* PROBLEM DESCRIPTION: Leaving the pictures out, transcribe the records below exactly.

* SOURCE DATA:
----

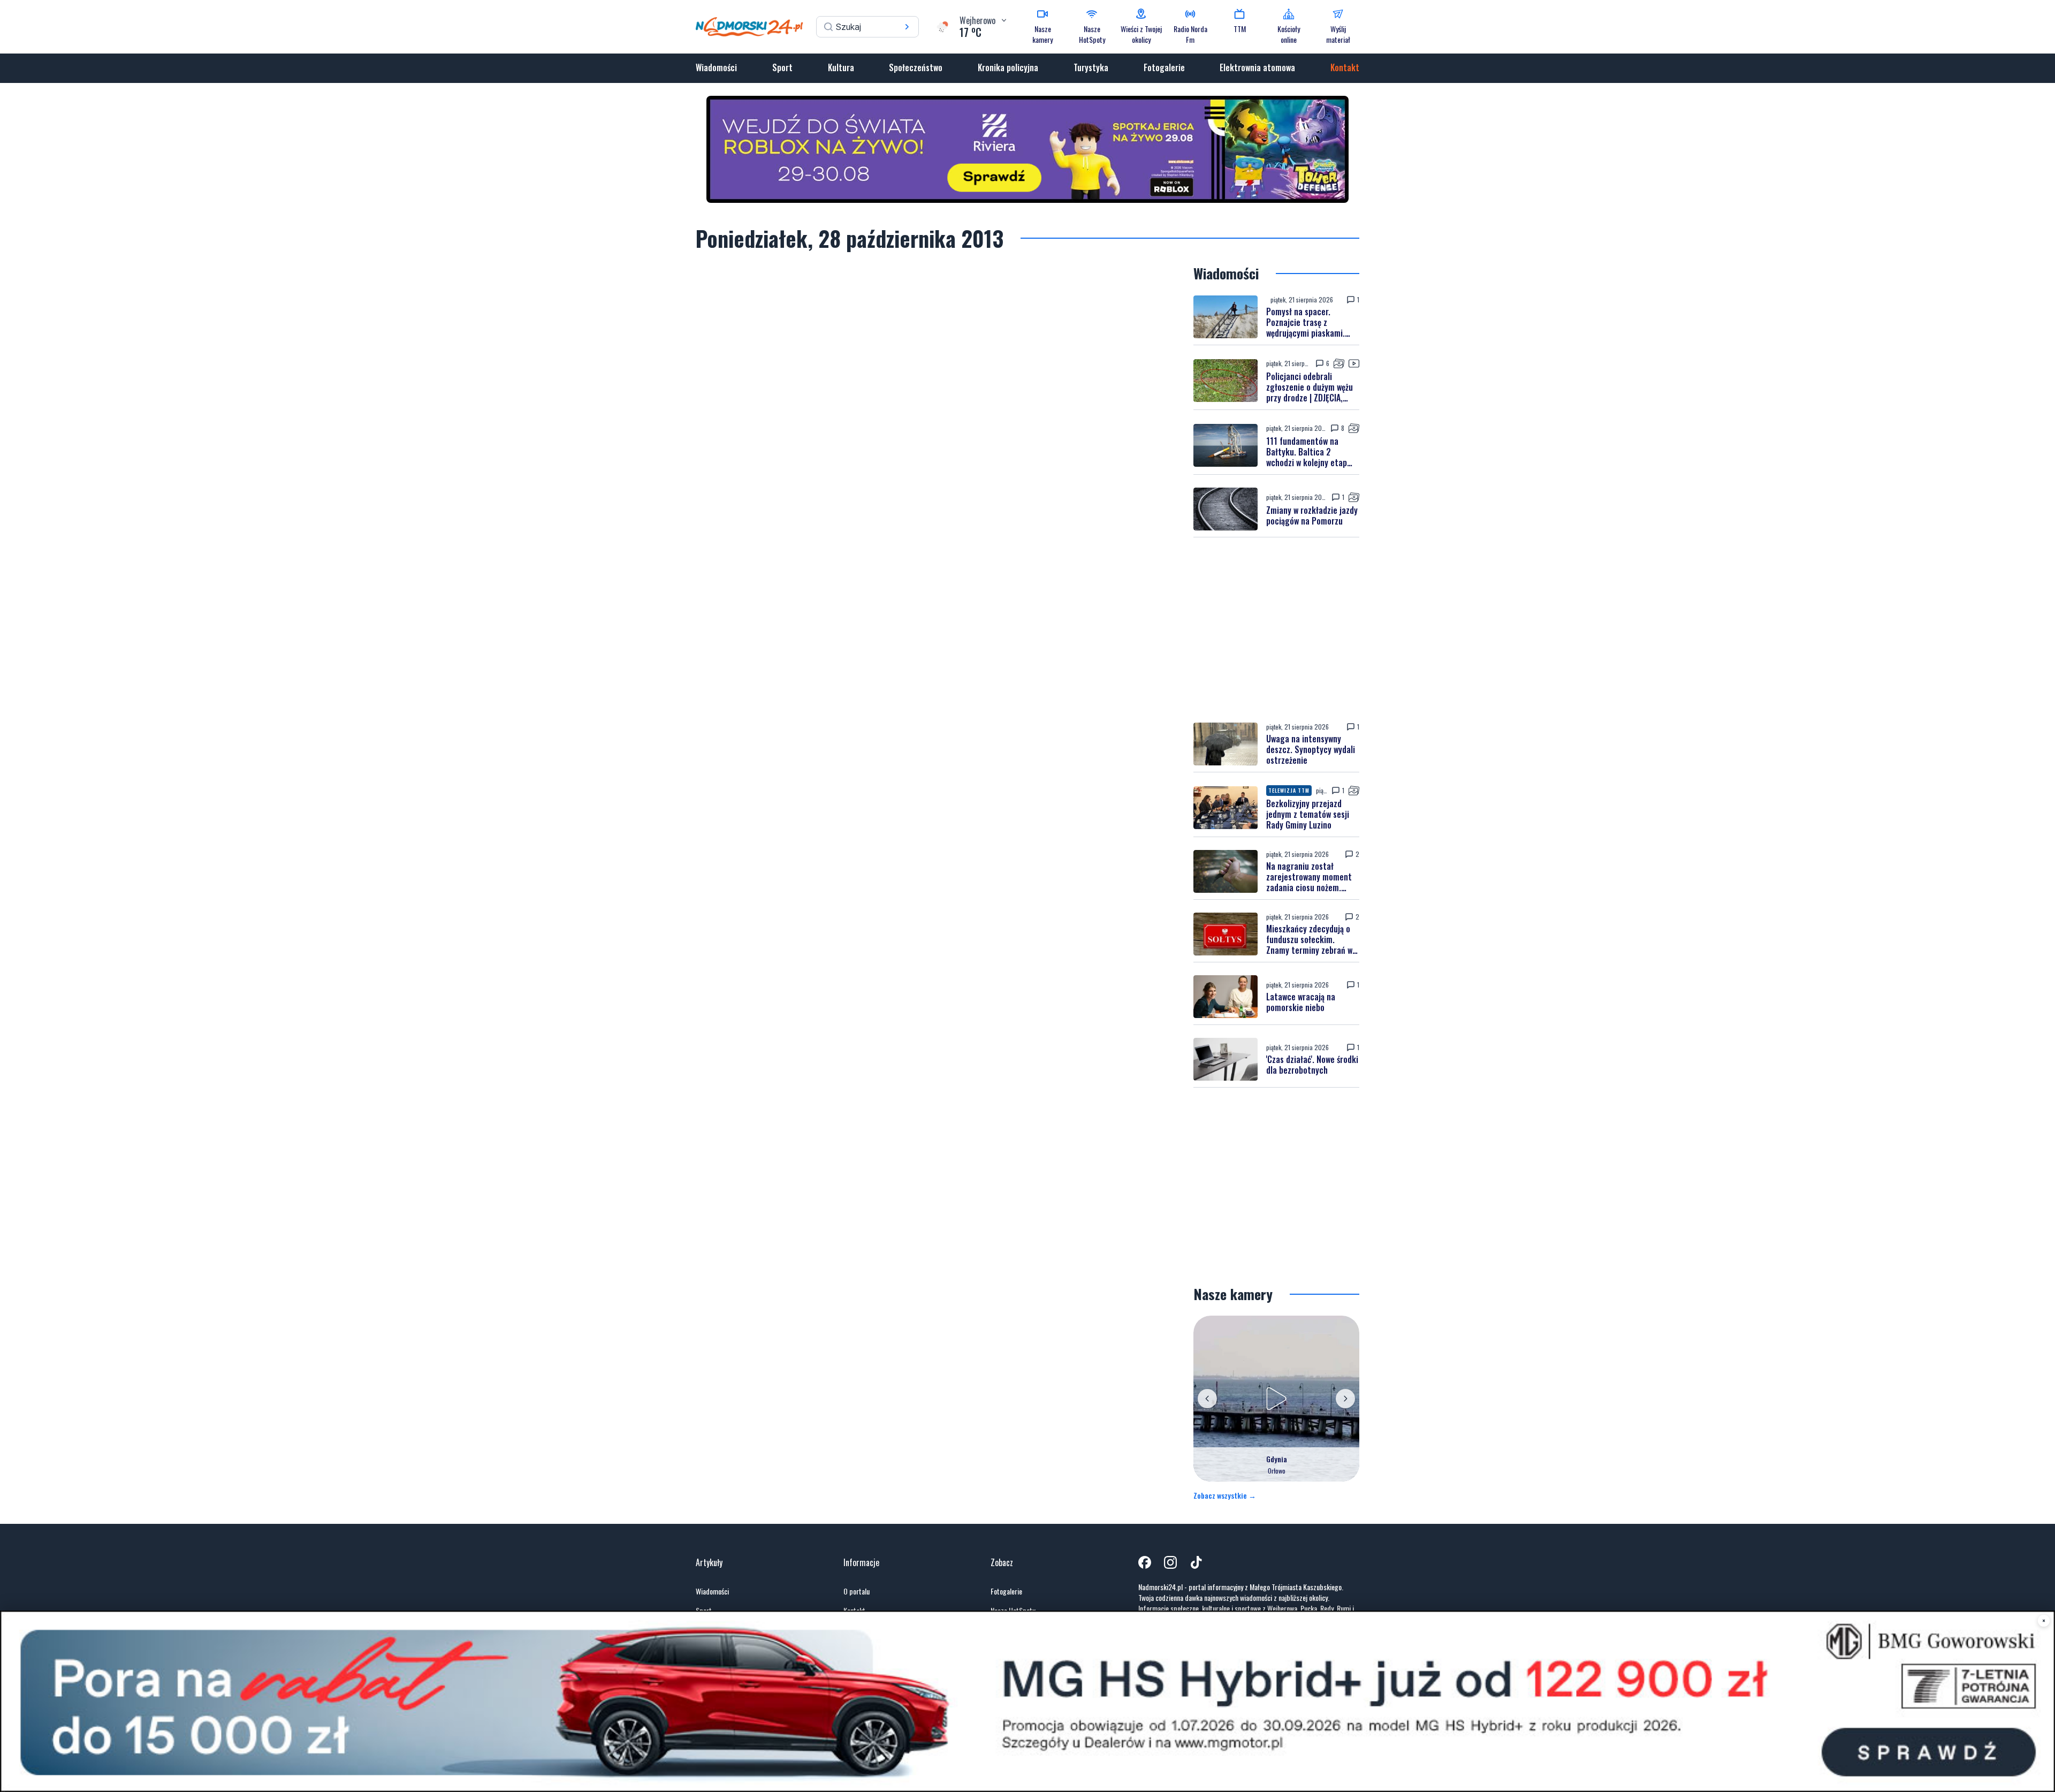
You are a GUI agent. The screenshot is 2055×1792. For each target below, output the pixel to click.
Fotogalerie (1164, 67)
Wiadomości (716, 67)
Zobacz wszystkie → (1224, 1495)
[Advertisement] (1276, 630)
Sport (782, 67)
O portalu (856, 1591)
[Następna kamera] (1345, 1398)
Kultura (841, 67)
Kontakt (1344, 67)
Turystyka (1091, 67)
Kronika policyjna (1008, 67)
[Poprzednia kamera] (1207, 1398)
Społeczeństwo (915, 67)
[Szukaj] (907, 26)
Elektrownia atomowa (1257, 67)
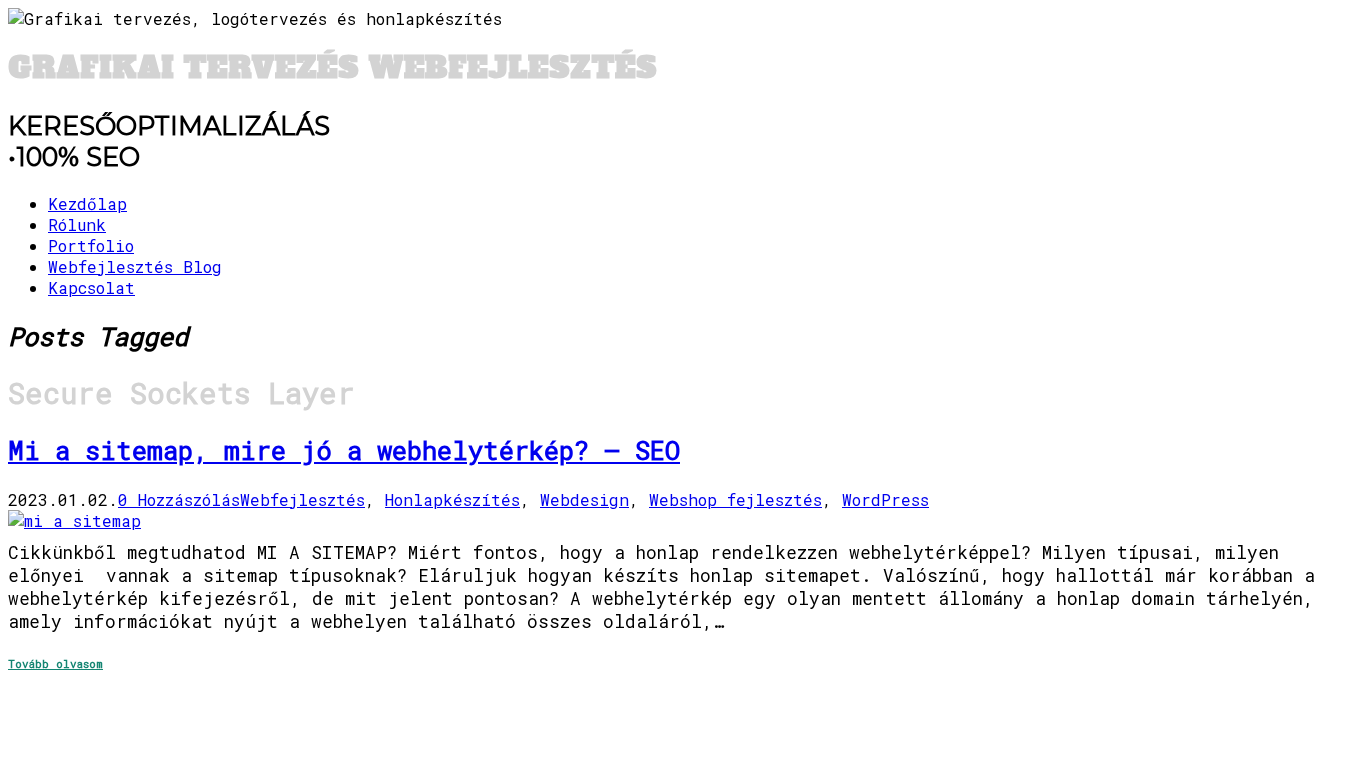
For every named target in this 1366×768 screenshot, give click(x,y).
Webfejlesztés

----

* RESULT OF THE TASK:
You are a GUI agent. The screenshot is 2055×1792. For each target below, output the pixel to click.
Fotogalerie (1164, 67)
Wiadomości (716, 67)
Zobacz wszystkie → (1224, 1495)
[Advertisement] (1276, 630)
Sport (782, 67)
O portalu (856, 1591)
[Następna kamera] (1345, 1398)
Kultura (841, 67)
Kontakt (1344, 67)
Turystyka (1091, 67)
Kronika policyjna (1008, 67)
[Poprzednia kamera] (1207, 1398)
Społeczeństwo (915, 67)
[Szukaj] (907, 26)
Elektrownia atomowa (1257, 67)
For every named target in this 1366×768 screenshot, give click(x,y).
Webfejlesztés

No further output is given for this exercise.